Rejime yönelik bir askeri müdahalenin iç savaşın taraflarını ve dengelerini nasıl etkileyeceğine ilişkin soruya, Asya Abdullah şöyle cevap veriyor: “Zaten ağır bir saldırı var. Rojava’ya yönelik aralıksız bir saldırı altındayız. Zaten Türkiye Suudi Arabistan Kürtlere saldıran bu gruplara fili destek sağlıyor. Diğer güçler ise bu saldırılar karşısında sessizliğini koruyor.

Ama müdahalenin yeni dengelere ve yeni tutumlara yol açma ihtimallerini göz ardı etmiyoruz. Suriye üzerinde hesapları olan taraflar, bölge ülkeleri ve muhalif güçlerin farklı hesapları olabilir. Onun için hem müdahaleyi gerçekleştiren ülkelere hem de bölge ülkelerine şunu diyebiliriz; bu gün Kürt bölgeleri istikrarlı, kendi güvenliğini sağlayacak güçtedir.
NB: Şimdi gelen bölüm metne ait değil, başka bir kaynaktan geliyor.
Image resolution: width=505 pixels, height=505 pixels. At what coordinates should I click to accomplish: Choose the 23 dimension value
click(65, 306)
Kendi bölgelerinde öz güçleriyle yaşama ve kendi kendilerini yönetme yeteneğindedirler.  Bu yüzden Kürt bölgelerine yönelik bir müdahaleyi ilhak sayar ve kendimizi savunuruz.  Bu yüzden batı müdahalesini fırsat sayarak Rojava’ya yönelik saldırı hesabında olanlar varsa onlara karşı kendimizi savunuruz.”

DEVRİME SAHİP ÇIKALIM

“Rojava’da yaşanan gelişmeler tüm Kürt halkının kazanımlarıdır” diyen Asya Abdullah her dört parçadaki ve yurt dışındaki halkın desteğinden güç aldıklarını belirterek konuşmasını şöyle sonuçlandırıyor: “Hem Kürdistan hem yurt dışındaki halkımızdan önemli bir tutum ve yaklaşım var. Destek veriyor yürüyüşler var. Bundan güç alıyoruz. Biz devrimi destekleyen duruşun sürmesini istiyoruz. Tabi ki bütün halkımızın Kürt halkının ulusal çıkarlarının savunulması için Rojava’nın yanında yer almayı sürdürmelidir. Biz Kürdistani güçler Rojava’ya yönelik saldırılar konusunda daha net tutum almalıdır.        

Bir ulusal kongreye doğru gidiyoruz. Bu yüzden ulusal birliğin gereği olarak Rojava’ya yönelik saldırılara karşı tutum almak gerekiyor. Tüm Kürdistanı hareketlere örgütlere devrimi her yönden savunma ve destekleme çağırısı yapıyoruz.”